Please stop trusting #zeroGpt or other #GPT detectors. The thing with #AI generated text is that it's text and text is just text. There are very limited ways to express anything in text. what you write and what an AI writes use the same language, grammar and letters. AI doesn't leave any metadata or something in the text that these detectors can spot.
The current models do have some sort of pattern that they tend to use in their generations, and these detectors more or less look for these patterns. But the thing is that these patterns are not special at all and literally anyone could unintentionally right like an AI without them knowing. Guess what these tools will say when they see their texts? Happily give a ridiculously high rating of this text being written by AI. That's it. These tools literally just take a guess, and their guess is as good as yours. In fact most the time your guess would be much more educated since you know that person and how likely that they will actually be using an AI or if that is their typical writing style.
People blindly trusting these detectors are affecting the lives of many people in false positives.

Note: I hugely oversimplified how these detectors work, you could search on the internet for more information, but there sophistication doesn't make them more reliable. What I said above still holds true

Not to mention that even our current AI is smart enough to literally get around these detectors with clever enough prompts, while very real humans are being falsely flagged. Its captcha all over again...
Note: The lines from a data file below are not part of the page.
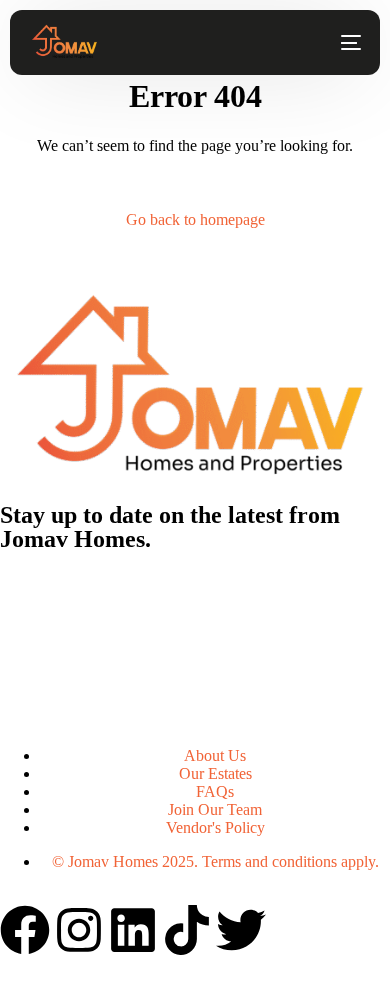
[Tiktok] (187, 930)
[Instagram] (79, 930)
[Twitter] (241, 930)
@meatbag ya I've messed around with these AI detectors recently.. I've written text that it recognized as "AI generated" and I've gotten ChatGPT4 to write text with that the detectors concluded was "human generated"

It's quite scary that the automated tools to find this aren't good. No way to tell, especially as the technology improves.

Right now it's still possible to tell, especially with a conversation (ask what they think about Ukraine war or other controversial topic)

@meatbag It’s not just that. What these detectors tend to look for are perfect essays. The basic theory is that the more perfect it is, the less likely it is to have been written by a human, particularly since students aren’t always the best writers. AI often gets facts wrong, but its structures are usually dam near perfect.
@meatbag regardless of what kind of text it is, unless academic and even then, AI written text, especially if it's written by gpt models, is easily recognisable to me, even though I can't tell you exactly why because I don't know my self, but it has a certain way of writing I can detect with a high accuracy. I think that if I analyze better what makes me recognise apart AI, that insight could probably become an algorythm which is better than many of those, if only I could do that that is.